Brief: Repeat only the stretch of lines below that runs from the line with "The width and height of the screenshot is (1568, 769)." through the line with "Given: Open search with the magnifying glass", unaltered.
-------- Data extract --------
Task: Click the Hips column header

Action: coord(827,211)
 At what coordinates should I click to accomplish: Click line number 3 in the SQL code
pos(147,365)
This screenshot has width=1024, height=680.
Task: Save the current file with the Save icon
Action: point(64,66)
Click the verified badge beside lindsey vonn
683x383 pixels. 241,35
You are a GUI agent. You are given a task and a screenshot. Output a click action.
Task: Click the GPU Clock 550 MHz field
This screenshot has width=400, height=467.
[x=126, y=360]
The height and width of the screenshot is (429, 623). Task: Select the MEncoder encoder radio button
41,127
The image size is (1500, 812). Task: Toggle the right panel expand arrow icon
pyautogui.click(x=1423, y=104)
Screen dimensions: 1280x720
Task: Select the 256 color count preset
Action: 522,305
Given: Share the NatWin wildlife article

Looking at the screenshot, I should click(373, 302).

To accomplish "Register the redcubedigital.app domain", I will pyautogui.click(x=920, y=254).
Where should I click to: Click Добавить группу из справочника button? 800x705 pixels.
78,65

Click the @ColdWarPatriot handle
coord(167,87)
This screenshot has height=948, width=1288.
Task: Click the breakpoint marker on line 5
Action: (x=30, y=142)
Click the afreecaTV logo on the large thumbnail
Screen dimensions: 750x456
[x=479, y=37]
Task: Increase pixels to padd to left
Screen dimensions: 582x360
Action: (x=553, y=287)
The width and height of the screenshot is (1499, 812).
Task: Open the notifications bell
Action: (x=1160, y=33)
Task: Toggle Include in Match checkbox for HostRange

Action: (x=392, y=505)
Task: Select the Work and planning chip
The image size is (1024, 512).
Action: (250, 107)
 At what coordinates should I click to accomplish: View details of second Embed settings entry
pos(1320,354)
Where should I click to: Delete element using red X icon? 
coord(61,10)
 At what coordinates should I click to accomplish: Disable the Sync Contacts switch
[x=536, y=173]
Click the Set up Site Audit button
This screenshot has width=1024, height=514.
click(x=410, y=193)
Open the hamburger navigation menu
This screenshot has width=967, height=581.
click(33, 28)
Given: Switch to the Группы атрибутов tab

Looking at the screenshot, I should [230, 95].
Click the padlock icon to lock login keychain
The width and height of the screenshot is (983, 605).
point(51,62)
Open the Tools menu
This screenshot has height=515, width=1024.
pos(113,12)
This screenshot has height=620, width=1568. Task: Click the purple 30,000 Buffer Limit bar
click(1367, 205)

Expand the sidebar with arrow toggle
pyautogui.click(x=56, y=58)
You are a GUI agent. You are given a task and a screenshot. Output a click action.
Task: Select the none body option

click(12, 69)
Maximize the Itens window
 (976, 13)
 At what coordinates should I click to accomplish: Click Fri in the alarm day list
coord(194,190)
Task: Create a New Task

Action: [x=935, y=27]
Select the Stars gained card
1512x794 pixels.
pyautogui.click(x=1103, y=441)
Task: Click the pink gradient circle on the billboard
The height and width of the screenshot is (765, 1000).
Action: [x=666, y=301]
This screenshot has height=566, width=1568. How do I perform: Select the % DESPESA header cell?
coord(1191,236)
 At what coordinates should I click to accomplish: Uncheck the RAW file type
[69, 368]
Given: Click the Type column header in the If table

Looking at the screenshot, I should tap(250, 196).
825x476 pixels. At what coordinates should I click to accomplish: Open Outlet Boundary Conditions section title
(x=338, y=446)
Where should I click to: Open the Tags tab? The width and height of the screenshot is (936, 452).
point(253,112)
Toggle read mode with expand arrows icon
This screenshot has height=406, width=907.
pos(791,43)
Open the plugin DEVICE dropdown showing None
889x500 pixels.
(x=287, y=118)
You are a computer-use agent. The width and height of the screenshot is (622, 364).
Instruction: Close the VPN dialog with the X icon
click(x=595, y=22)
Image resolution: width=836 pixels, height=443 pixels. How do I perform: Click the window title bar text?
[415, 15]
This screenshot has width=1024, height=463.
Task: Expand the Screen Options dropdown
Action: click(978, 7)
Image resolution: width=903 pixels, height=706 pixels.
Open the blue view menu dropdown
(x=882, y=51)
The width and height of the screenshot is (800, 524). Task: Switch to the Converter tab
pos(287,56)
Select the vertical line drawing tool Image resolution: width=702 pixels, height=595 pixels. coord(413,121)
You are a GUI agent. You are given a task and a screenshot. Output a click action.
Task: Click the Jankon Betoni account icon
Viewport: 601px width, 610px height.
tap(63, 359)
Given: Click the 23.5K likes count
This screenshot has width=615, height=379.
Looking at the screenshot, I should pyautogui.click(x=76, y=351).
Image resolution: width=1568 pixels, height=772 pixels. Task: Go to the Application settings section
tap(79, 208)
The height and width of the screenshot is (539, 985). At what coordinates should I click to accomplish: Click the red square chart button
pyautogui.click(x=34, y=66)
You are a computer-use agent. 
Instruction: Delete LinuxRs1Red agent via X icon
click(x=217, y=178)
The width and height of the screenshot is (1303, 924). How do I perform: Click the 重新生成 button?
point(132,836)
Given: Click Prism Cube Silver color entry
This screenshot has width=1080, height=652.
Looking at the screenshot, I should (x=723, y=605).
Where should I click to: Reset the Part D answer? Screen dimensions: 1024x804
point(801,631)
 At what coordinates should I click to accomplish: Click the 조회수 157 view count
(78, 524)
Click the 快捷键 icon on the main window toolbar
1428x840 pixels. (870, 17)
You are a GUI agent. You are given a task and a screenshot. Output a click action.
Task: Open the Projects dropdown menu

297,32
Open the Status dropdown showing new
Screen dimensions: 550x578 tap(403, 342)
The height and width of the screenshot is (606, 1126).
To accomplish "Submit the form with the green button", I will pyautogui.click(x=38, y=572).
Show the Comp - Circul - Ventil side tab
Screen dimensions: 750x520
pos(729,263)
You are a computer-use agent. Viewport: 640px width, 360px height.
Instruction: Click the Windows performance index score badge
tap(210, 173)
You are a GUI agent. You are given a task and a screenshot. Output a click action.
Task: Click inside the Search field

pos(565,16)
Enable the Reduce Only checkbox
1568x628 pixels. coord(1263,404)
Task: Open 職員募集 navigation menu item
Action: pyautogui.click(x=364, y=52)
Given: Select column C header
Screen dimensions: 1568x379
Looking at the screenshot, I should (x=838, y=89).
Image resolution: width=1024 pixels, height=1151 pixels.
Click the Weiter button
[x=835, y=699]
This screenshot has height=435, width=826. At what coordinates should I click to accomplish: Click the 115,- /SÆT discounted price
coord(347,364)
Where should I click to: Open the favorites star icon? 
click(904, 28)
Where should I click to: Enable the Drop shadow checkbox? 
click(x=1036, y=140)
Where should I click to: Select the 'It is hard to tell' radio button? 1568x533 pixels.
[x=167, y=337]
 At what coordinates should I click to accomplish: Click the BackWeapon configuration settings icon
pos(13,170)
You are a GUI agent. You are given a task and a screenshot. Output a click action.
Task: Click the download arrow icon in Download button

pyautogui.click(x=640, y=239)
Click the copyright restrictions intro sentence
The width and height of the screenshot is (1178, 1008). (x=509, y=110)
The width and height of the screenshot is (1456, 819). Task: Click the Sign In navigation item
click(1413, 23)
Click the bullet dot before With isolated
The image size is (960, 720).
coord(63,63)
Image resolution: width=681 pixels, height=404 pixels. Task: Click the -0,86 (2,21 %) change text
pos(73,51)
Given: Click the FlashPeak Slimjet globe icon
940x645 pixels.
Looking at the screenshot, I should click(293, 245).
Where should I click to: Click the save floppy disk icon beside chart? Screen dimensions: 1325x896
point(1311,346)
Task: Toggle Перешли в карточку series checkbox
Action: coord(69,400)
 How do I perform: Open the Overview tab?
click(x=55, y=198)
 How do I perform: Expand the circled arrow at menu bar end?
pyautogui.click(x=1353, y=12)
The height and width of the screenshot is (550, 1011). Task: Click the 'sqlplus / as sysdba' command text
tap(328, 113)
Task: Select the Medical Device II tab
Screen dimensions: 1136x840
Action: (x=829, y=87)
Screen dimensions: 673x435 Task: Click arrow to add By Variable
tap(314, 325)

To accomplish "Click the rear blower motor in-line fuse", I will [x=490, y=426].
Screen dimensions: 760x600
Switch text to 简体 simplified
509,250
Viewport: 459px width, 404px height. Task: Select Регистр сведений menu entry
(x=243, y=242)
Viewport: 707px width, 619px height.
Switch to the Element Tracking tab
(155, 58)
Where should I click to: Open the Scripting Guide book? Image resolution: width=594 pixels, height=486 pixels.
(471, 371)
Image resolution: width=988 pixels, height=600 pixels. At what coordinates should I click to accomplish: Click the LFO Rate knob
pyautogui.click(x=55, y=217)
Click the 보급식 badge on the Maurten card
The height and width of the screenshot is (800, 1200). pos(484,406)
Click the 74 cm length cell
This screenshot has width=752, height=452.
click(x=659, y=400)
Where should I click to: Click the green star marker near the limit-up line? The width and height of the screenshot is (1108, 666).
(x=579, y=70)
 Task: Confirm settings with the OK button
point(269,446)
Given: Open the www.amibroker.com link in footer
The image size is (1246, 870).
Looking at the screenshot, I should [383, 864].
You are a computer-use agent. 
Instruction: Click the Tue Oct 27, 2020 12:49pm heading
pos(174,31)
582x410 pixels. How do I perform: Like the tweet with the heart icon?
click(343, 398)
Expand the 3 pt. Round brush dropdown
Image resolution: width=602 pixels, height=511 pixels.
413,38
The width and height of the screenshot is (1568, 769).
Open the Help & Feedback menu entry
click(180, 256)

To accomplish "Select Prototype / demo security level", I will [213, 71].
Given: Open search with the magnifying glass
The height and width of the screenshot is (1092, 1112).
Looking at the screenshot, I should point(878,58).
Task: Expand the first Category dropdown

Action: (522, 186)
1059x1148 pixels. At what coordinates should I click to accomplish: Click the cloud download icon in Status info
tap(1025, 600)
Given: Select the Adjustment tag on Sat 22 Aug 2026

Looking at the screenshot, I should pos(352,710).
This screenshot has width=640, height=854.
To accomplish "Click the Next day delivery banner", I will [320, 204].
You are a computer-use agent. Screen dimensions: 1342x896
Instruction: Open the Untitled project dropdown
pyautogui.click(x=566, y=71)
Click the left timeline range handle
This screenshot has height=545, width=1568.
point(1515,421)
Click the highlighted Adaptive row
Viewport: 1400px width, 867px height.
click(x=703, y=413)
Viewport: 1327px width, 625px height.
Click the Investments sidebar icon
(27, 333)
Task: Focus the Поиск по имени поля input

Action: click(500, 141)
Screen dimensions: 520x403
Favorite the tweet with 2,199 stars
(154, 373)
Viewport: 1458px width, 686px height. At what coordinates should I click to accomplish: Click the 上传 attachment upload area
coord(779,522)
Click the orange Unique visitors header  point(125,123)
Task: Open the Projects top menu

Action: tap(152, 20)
--------
Answer:
The width and height of the screenshot is (1568, 769).
Open the Help & Feedback menu entry
click(180, 256)

To accomplish "Select Prototype / demo security level", I will [213, 71].
Given: Open search with the magnifying glass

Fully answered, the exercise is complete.